Openvibe is positioning itself as a single place to track the open social web and now traditional news, adding RSS support alongside feeds from networks like Bluesky, Mastodon, Threads, and Nostr. The expansion means users can follow posts from decentralized platforms and subscribe to updates from news sites and blogs without leaving the app, bringing both short‑form social posts and long‑form articles into one timeline.
The company frames this as an antidote to algorithmic, ad‑driven feeds: instead of relying on platform ranking, Openvibe lets people assemble their own sources across social and media. Early coverage notes that while RSS also powers podcasts and YouTube tracking, Openvibe is currently focused on article‑style updates, keeping the experience lightweight and reading‑first.
On mobile, Openvibe remains free to download, with a subscription roadmap planned later. A pragmatic touch aimed at performance and data savings is a toggle to limit heavy media in previews, making long, mixed feeds more responsive on slower connections or older devices—useful when combining social streams with article content.

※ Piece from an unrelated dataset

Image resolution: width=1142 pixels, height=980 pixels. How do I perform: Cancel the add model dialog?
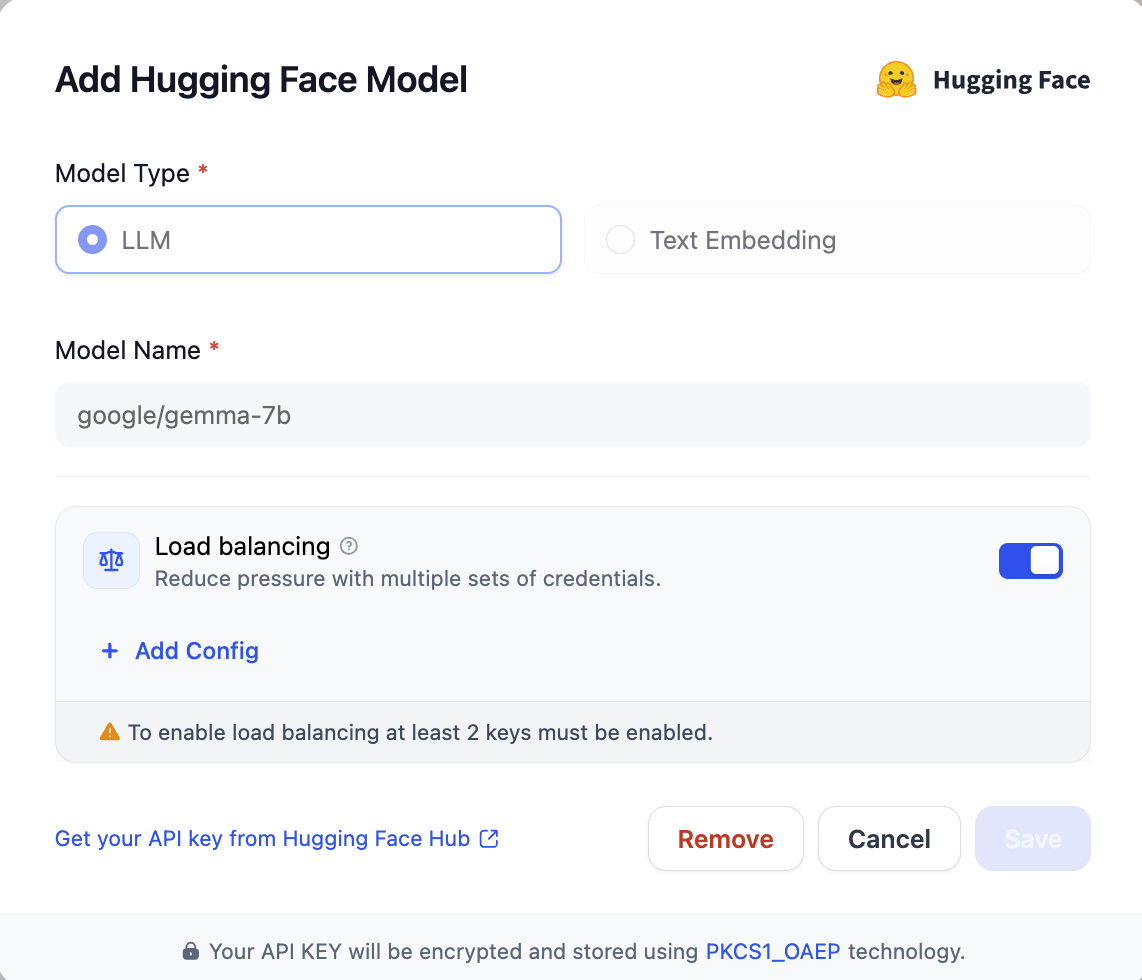[889, 839]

The update also sharpens Openvibe’s competitive stance against other “social + news” aggregators experimenting with the fediverse and RSS. By explicitly embracing both the ActivityPub/AT Protocol world and the long‑standing open standard of RSS, Openvibe taps into creator workflows that already publish everywhere, while giving end users a single reading hub.
Funding for the app has come from a small round including Czech Founders VC, Tensor Ventures, and Automattic—the parent of WordPress.com and Tumblr—signaling strategic alignment with the open‑web publishing ecosystem. That backing, together with the new RSS feature, suggests Openvibe aims to be a neutral, interoperable layer rather than yet another closed social silo.